● **Stored data**
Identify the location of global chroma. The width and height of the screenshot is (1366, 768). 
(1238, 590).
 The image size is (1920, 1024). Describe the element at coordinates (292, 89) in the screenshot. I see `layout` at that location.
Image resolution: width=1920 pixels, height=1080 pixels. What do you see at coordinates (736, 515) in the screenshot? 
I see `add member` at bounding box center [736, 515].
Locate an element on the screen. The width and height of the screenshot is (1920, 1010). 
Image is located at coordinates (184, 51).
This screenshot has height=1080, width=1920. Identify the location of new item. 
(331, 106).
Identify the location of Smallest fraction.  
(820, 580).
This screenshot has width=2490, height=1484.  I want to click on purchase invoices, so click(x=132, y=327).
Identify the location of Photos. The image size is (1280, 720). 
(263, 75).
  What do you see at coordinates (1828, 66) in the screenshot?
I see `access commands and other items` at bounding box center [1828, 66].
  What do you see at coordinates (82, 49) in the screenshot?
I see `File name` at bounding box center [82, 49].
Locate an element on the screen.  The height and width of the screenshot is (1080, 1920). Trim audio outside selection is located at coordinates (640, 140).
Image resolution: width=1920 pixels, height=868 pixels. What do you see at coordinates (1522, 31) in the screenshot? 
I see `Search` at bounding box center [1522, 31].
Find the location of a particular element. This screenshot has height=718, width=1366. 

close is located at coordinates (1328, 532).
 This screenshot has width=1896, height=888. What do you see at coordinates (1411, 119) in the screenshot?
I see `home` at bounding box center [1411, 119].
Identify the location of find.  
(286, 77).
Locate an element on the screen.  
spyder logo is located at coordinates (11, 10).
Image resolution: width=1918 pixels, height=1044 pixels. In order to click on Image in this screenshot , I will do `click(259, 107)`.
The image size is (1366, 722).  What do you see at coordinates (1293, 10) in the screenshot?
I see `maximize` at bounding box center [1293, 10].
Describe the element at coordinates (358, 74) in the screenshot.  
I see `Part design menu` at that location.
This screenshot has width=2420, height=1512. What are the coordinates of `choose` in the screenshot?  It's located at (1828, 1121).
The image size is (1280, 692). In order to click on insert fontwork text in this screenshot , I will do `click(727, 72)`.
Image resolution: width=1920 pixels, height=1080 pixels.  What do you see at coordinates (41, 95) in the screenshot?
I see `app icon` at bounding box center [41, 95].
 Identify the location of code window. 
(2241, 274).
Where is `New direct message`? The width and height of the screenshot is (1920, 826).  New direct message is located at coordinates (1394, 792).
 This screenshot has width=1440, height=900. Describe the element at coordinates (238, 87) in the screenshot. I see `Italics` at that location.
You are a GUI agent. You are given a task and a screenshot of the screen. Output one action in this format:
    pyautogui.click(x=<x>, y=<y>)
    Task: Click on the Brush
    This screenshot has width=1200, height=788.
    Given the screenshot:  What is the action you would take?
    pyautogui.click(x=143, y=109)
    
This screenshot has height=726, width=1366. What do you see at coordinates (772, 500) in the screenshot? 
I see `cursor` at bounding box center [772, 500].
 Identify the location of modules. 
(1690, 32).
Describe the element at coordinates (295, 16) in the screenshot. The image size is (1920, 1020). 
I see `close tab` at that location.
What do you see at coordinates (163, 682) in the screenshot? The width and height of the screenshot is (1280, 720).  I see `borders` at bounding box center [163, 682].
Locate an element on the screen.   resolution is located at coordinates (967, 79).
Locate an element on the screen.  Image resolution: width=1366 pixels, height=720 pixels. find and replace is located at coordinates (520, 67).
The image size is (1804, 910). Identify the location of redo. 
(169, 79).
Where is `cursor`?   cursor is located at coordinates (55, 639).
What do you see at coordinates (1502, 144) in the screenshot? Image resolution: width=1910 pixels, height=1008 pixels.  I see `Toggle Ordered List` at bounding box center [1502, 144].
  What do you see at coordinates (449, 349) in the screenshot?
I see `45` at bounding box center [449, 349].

● **Requirements**
Change "pixels" to "px" in the lines starting at the one containing "coordinates (55, 639)." and ending at the end of the data, then give those lines with nothing else altered.

● **Solution**
Where is `cursor`?   cursor is located at coordinates (55, 639).
What do you see at coordinates (1502, 144) in the screenshot? Image resolution: width=1910 px, height=1008 px.  I see `Toggle Ordered List` at bounding box center [1502, 144].
  What do you see at coordinates (449, 349) in the screenshot?
I see `45` at bounding box center [449, 349].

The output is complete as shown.